### GOAL OF THE EXERCISE
Pull out every line of the records below that contains the word "height", and copy each one in full.

### Records from a data collection
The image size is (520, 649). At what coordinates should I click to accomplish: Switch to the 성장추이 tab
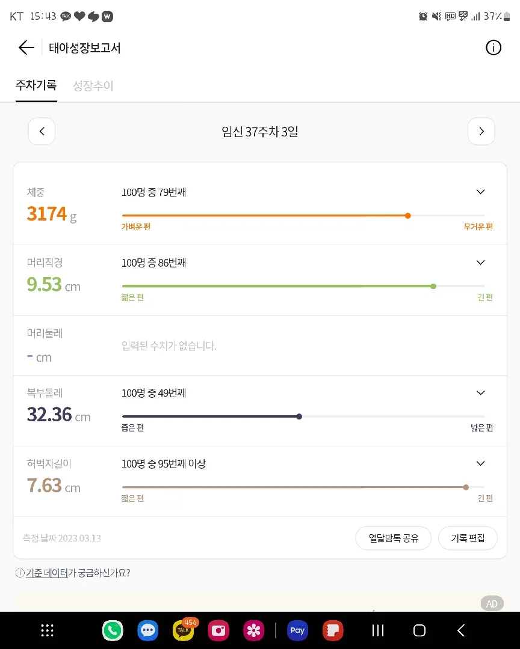click(x=93, y=86)
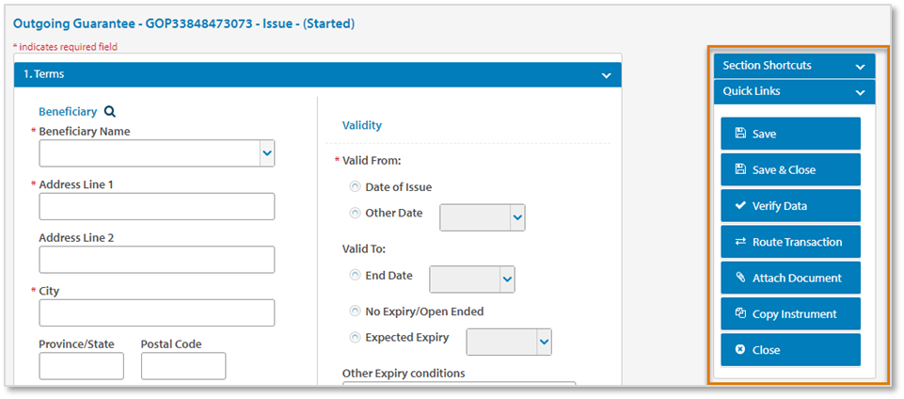Click the Close X circle icon
Viewport: 904px width, 399px height.
pos(740,349)
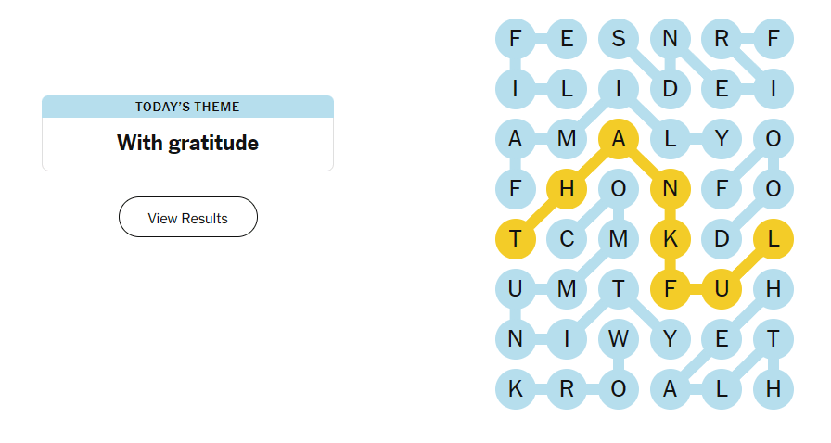The image size is (831, 443).
Task: Select the letter W circle
Action: pos(619,340)
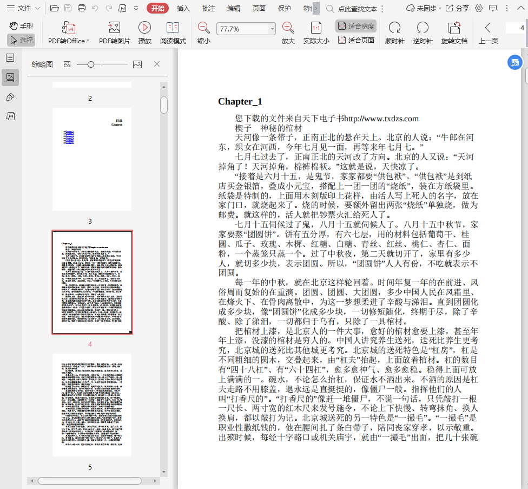Click the PDF转图片 export icon

[x=115, y=28]
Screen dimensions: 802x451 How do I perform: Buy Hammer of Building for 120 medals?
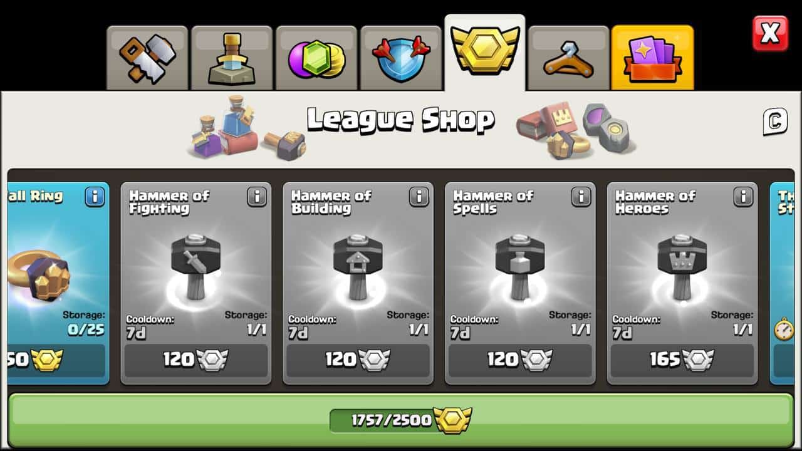[x=358, y=360]
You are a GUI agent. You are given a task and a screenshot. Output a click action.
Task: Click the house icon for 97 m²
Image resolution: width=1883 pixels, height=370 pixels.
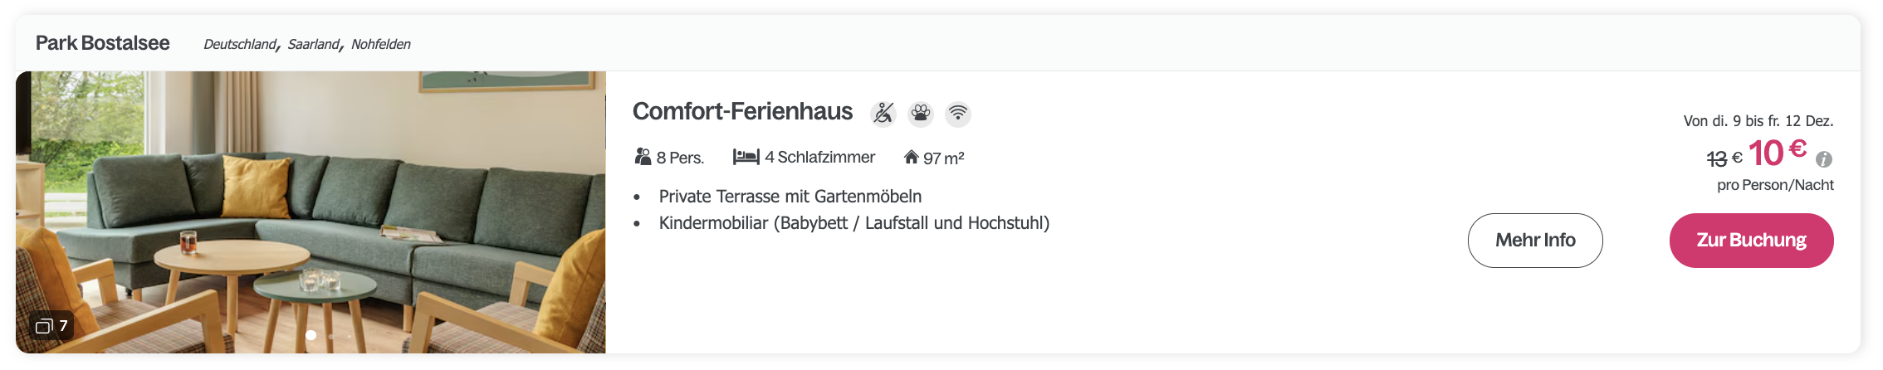[x=911, y=157]

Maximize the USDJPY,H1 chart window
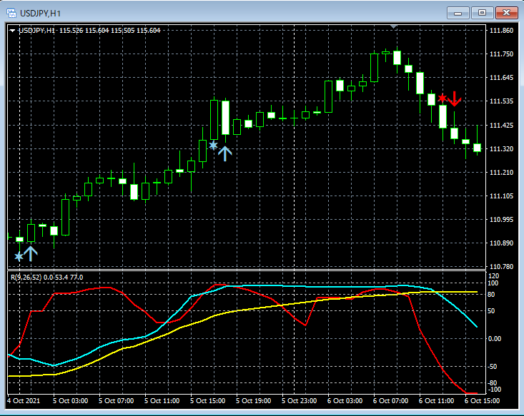pos(482,12)
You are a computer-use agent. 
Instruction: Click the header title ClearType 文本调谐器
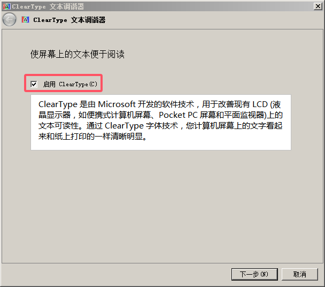[x=69, y=20]
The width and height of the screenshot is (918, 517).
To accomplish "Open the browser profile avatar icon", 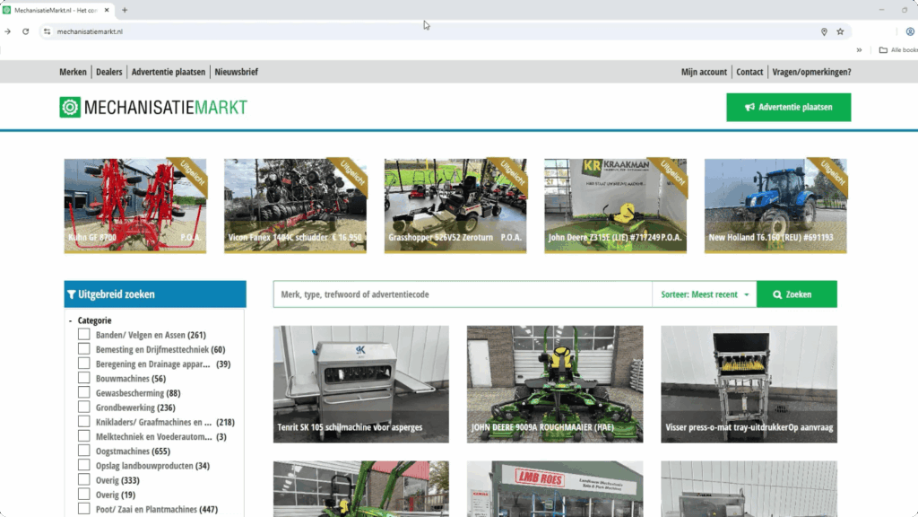I will pyautogui.click(x=910, y=31).
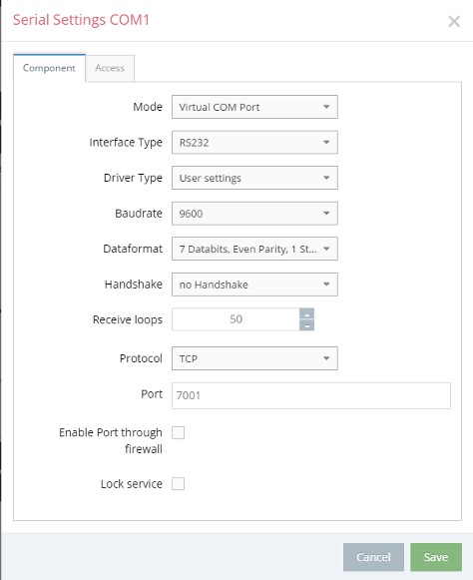Click the Enable Port through firewall label
The image size is (473, 580).
click(110, 440)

### THE SOLUTION
Viewport: 904px width, 399px height.
Image resolution: width=1883 pixels, height=370 pixels.
The width and height of the screenshot is (918, 517).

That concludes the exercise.